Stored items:

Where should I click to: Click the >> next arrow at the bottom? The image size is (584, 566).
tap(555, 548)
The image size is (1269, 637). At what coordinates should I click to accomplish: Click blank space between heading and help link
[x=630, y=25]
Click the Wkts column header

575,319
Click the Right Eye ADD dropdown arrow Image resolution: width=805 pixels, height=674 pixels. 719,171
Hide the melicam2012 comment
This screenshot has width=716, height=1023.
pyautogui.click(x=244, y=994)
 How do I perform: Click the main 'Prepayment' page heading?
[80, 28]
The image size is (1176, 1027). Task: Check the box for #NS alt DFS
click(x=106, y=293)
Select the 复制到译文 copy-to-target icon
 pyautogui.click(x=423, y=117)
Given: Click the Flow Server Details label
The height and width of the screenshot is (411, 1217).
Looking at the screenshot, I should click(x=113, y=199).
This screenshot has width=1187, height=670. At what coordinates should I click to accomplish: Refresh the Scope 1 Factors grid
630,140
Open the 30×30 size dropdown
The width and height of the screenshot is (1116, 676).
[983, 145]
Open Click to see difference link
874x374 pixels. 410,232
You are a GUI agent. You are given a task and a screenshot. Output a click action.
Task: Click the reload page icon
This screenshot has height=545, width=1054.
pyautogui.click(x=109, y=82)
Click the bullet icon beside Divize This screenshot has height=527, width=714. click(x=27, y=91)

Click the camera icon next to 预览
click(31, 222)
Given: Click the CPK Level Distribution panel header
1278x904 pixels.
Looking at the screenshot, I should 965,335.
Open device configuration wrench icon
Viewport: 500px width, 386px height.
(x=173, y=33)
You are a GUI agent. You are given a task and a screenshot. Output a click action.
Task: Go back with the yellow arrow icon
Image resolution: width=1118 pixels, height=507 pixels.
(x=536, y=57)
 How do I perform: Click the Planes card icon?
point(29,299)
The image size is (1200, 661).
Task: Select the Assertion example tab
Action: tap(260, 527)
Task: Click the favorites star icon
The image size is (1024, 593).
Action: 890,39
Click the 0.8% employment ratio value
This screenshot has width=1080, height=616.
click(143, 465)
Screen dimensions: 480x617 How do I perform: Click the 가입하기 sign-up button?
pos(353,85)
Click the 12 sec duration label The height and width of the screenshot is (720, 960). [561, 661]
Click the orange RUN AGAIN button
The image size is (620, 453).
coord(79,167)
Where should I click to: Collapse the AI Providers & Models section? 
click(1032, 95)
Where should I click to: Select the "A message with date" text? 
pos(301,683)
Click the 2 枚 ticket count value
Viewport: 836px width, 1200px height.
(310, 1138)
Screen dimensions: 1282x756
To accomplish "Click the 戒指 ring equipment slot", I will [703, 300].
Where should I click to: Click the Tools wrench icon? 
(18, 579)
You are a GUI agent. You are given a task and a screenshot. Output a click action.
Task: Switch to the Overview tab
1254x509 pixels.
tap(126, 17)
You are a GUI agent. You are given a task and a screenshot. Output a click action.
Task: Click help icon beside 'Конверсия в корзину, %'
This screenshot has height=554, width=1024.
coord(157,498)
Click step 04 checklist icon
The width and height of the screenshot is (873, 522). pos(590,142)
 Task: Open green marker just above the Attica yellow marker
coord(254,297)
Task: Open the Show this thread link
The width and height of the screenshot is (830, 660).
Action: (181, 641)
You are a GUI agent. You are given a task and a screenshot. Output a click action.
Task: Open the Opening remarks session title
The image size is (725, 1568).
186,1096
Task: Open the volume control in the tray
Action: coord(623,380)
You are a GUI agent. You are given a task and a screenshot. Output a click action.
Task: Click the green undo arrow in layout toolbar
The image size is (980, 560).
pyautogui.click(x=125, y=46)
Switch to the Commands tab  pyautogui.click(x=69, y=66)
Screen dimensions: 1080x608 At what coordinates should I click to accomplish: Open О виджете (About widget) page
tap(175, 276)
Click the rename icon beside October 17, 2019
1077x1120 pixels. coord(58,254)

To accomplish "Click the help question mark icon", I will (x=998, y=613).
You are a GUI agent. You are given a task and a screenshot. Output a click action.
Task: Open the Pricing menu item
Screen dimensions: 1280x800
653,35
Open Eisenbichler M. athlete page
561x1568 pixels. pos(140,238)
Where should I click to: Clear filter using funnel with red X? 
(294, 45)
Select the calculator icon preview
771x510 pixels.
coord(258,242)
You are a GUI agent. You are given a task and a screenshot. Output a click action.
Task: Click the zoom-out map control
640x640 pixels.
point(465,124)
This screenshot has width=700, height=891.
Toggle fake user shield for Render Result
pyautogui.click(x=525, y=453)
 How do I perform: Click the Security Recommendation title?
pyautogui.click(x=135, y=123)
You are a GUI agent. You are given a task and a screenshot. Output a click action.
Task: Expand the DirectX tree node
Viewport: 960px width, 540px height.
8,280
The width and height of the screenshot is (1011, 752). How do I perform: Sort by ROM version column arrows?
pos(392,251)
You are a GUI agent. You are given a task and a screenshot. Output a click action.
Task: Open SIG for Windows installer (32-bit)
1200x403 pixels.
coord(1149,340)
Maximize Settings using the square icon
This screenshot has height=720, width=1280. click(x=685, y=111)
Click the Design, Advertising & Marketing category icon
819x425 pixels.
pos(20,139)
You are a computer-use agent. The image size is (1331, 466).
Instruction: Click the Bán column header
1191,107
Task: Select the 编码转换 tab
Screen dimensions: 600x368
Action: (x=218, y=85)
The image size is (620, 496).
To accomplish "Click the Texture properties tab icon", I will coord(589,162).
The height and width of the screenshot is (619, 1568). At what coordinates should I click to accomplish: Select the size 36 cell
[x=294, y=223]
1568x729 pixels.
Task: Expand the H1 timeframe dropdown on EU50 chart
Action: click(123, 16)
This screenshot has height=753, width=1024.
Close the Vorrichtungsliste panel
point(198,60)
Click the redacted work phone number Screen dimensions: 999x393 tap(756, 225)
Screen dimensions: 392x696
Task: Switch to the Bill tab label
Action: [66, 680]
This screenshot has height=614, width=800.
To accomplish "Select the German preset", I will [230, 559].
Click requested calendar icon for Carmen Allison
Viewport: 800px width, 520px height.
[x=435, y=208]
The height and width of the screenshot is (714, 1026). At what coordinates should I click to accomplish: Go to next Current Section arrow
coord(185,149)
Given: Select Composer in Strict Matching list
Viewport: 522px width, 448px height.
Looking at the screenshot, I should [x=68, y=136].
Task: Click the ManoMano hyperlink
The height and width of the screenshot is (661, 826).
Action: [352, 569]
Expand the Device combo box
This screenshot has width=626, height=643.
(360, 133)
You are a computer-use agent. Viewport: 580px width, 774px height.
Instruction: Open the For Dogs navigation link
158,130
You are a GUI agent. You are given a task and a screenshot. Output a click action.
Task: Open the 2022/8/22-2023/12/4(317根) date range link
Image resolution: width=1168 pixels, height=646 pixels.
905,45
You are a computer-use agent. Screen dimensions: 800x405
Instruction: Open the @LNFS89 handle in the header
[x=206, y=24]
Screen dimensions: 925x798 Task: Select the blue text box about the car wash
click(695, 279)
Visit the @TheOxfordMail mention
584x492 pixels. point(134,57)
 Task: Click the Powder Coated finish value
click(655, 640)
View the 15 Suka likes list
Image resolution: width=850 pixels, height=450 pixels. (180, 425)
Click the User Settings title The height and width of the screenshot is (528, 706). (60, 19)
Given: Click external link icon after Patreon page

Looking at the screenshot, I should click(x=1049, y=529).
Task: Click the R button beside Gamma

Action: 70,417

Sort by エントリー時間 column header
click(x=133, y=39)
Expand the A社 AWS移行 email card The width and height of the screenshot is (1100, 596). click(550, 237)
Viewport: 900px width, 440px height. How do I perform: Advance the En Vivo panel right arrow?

# Work request:
A complete, exact transcription of the records is needed.

# Written answer:
Where should I click to: Click the >> next arrow at the bottom? The image size is (584, 566).
tap(555, 548)
The image size is (1269, 637). At what coordinates should I click to accomplish: Click blank space between heading and help link
[x=630, y=25]
Click the Wkts column header

575,319
Click the Right Eye ADD dropdown arrow Image resolution: width=805 pixels, height=674 pixels. 719,171
Hide the melicam2012 comment
This screenshot has width=716, height=1023.
pyautogui.click(x=244, y=994)
 How do I perform: Click the main 'Prepayment' page heading?
[80, 28]
The image size is (1176, 1027). Task: Check the box for #NS alt DFS
click(x=106, y=293)
Select the 复制到译文 copy-to-target icon
 pyautogui.click(x=423, y=117)
Given: Click the Flow Server Details label
The height and width of the screenshot is (411, 1217).
Looking at the screenshot, I should click(x=113, y=199).
This screenshot has width=1187, height=670. At what coordinates should I click to accomplish: Refresh the Scope 1 Factors grid
630,140
Open the 30×30 size dropdown
The width and height of the screenshot is (1116, 676).
[983, 145]
Open Click to see difference link
874x374 pixels. 410,232
You are a GUI agent. You are given a task and a screenshot. Output a click action.
Task: Click the reload page icon
This screenshot has height=545, width=1054.
pyautogui.click(x=109, y=82)
Click the bullet icon beside Divize This screenshot has height=527, width=714. click(x=27, y=91)

Click the camera icon next to 预览
click(31, 222)
Given: Click the CPK Level Distribution panel header
1278x904 pixels.
Looking at the screenshot, I should 965,335.
Open device configuration wrench icon
Viewport: 500px width, 386px height.
(x=173, y=33)
You are a GUI agent. You are given a task and a screenshot. Output a click action.
Task: Go back with the yellow arrow icon
Image resolution: width=1118 pixels, height=507 pixels.
(x=536, y=57)
 How do I perform: Click the Planes card icon?
point(29,299)
The image size is (1200, 661).
Task: Select the Assertion example tab
Action: tap(260, 527)
Task: Click the favorites star icon
The image size is (1024, 593).
Action: 890,39
Click the 0.8% employment ratio value
This screenshot has width=1080, height=616.
click(143, 465)
Screen dimensions: 480x617 How do I perform: Click the 가입하기 sign-up button?
pos(353,85)
Click the 12 sec duration label The height and width of the screenshot is (720, 960). [561, 661]
Click the orange RUN AGAIN button
The image size is (620, 453).
coord(79,167)
Where should I click to: Collapse the AI Providers & Models section? 
click(1032, 95)
Where should I click to: Select the "A message with date" text? 
pos(301,683)
Click the 2 枚 ticket count value
Viewport: 836px width, 1200px height.
(310, 1138)
Screen dimensions: 1282x756
To accomplish "Click the 戒指 ring equipment slot", I will [703, 300].
Where should I click to: Click the Tools wrench icon? 
(18, 579)
You are a GUI agent. You are given a task and a screenshot. Output a click action.
Task: Switch to the Overview tab
1254x509 pixels.
tap(126, 17)
You are a GUI agent. You are given a task and a screenshot. Output a click action.
Task: Click help icon beside 'Конверсия в корзину, %'
This screenshot has height=554, width=1024.
coord(157,498)
Click step 04 checklist icon
The width and height of the screenshot is (873, 522). pos(590,142)
 Task: Open green marker just above the Attica yellow marker
coord(254,297)
Task: Open the Show this thread link
The width and height of the screenshot is (830, 660).
Action: (181, 641)
You are a GUI agent. You are given a task and a screenshot. Output a click action.
Task: Open the Opening remarks session title
The image size is (725, 1568).
186,1096
Task: Open the volume control in the tray
Action: coord(623,380)
You are a GUI agent. You are given a task and a screenshot. Output a click action.
Task: Click the green undo arrow in layout toolbar
The image size is (980, 560).
pyautogui.click(x=125, y=46)
Switch to the Commands tab  pyautogui.click(x=69, y=66)
Screen dimensions: 1080x608 At what coordinates should I click to accomplish: Open О виджете (About widget) page
tap(175, 276)
Click the rename icon beside October 17, 2019
1077x1120 pixels. coord(58,254)

To accomplish "Click the help question mark icon", I will (x=998, y=613).
You are a GUI agent. You are given a task and a screenshot. Output a click action.
Task: Open the Pricing menu item
Screen dimensions: 1280x800
653,35
Open Eisenbichler M. athlete page
561x1568 pixels. pos(140,238)
Where should I click to: Clear filter using funnel with red X? 
(294, 45)
Select the calculator icon preview
771x510 pixels.
coord(258,242)
You are a GUI agent. You are given a task and a screenshot. Output a click action.
Task: Click the zoom-out map control
640x640 pixels.
point(465,124)
This screenshot has width=700, height=891.
Toggle fake user shield for Render Result
pyautogui.click(x=525, y=453)
 How do I perform: Click the Security Recommendation title?
pyautogui.click(x=135, y=123)
You are a GUI agent. You are given a task and a screenshot. Output a click action.
Task: Expand the DirectX tree node
Viewport: 960px width, 540px height.
8,280
The width and height of the screenshot is (1011, 752). How do I perform: Sort by ROM version column arrows?
pos(392,251)
You are a GUI agent. You are given a task and a screenshot. Output a click action.
Task: Open SIG for Windows installer (32-bit)
1200x403 pixels.
coord(1149,340)
Maximize Settings using the square icon
This screenshot has height=720, width=1280. click(x=685, y=111)
Click the Design, Advertising & Marketing category icon
819x425 pixels.
pos(20,139)
You are a computer-use agent. The image size is (1331, 466).
Instruction: Click the Bán column header
1191,107
Task: Select the 编码转换 tab
Screen dimensions: 600x368
Action: (x=218, y=85)
The image size is (620, 496).
To accomplish "Click the Texture properties tab icon", I will coord(589,162).
The height and width of the screenshot is (619, 1568). At what coordinates should I click to accomplish: Select the size 36 cell
[x=294, y=223]
1568x729 pixels.
Task: Expand the H1 timeframe dropdown on EU50 chart
Action: click(123, 16)
This screenshot has height=753, width=1024.
Close the Vorrichtungsliste panel
point(198,60)
Click the redacted work phone number Screen dimensions: 999x393 tap(756, 225)
Screen dimensions: 392x696
Task: Switch to the Bill tab label
Action: [66, 680]
This screenshot has height=614, width=800.
To accomplish "Select the German preset", I will [230, 559].
Click requested calendar icon for Carmen Allison
Viewport: 800px width, 520px height.
[x=435, y=208]
The height and width of the screenshot is (714, 1026). At what coordinates should I click to accomplish: Go to next Current Section arrow
coord(185,149)
Given: Select Composer in Strict Matching list
Viewport: 522px width, 448px height.
Looking at the screenshot, I should [x=68, y=136].
Task: Click the ManoMano hyperlink
The height and width of the screenshot is (661, 826).
Action: [352, 569]
Expand the Device combo box
This screenshot has width=626, height=643.
(360, 133)
You are a computer-use agent. Viewport: 580px width, 774px height.
Instruction: Open the For Dogs navigation link
158,130
You are a GUI agent. You are given a task and a screenshot. Output a click action.
Task: Open the 2022/8/22-2023/12/4(317根) date range link
Image resolution: width=1168 pixels, height=646 pixels.
905,45
You are a computer-use agent. Screen dimensions: 800x405
Instruction: Open the @LNFS89 handle in the header
[x=206, y=24]
Screen dimensions: 925x798 Task: Select the blue text box about the car wash
click(695, 279)
Visit the @TheOxfordMail mention
584x492 pixels. point(134,57)
 Task: Click the Powder Coated finish value
click(655, 640)
View the 15 Suka likes list
Image resolution: width=850 pixels, height=450 pixels. (180, 425)
Click the User Settings title The height and width of the screenshot is (528, 706). (60, 19)
Given: Click external link icon after Patreon page

Looking at the screenshot, I should click(x=1049, y=529).
Task: Click the R button beside Gamma

Action: 70,417

Sort by エントリー時間 column header
click(x=133, y=39)
Expand the A社 AWS移行 email card The width and height of the screenshot is (1100, 596). click(550, 237)
Viewport: 900px width, 440px height. How do I perform: Advance the En Vivo panel right arrow?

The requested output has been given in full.